(Aim of the exercise):
Give the records below again exactly, and exclude each picture.

[[ Material to process open ]]

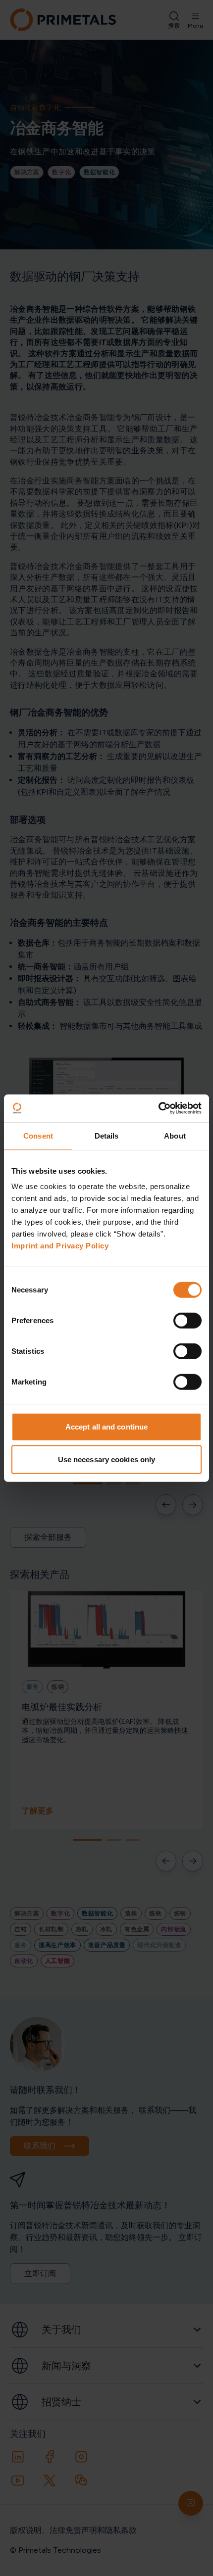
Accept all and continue (106, 1427)
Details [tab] (107, 1135)
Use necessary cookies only (107, 1459)
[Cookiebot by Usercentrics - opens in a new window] (158, 1108)
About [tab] (175, 1135)
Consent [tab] (38, 1135)
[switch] (187, 1321)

[[ Material to process closed ]]

(Answer box):
Accept all and continue (106, 1427)
Details [tab] (107, 1135)
Use necessary cookies only (107, 1459)
[Cookiebot by Usercentrics - opens in a new window] (158, 1108)
About [tab] (175, 1135)
Consent [tab] (38, 1135)
[switch] (187, 1321)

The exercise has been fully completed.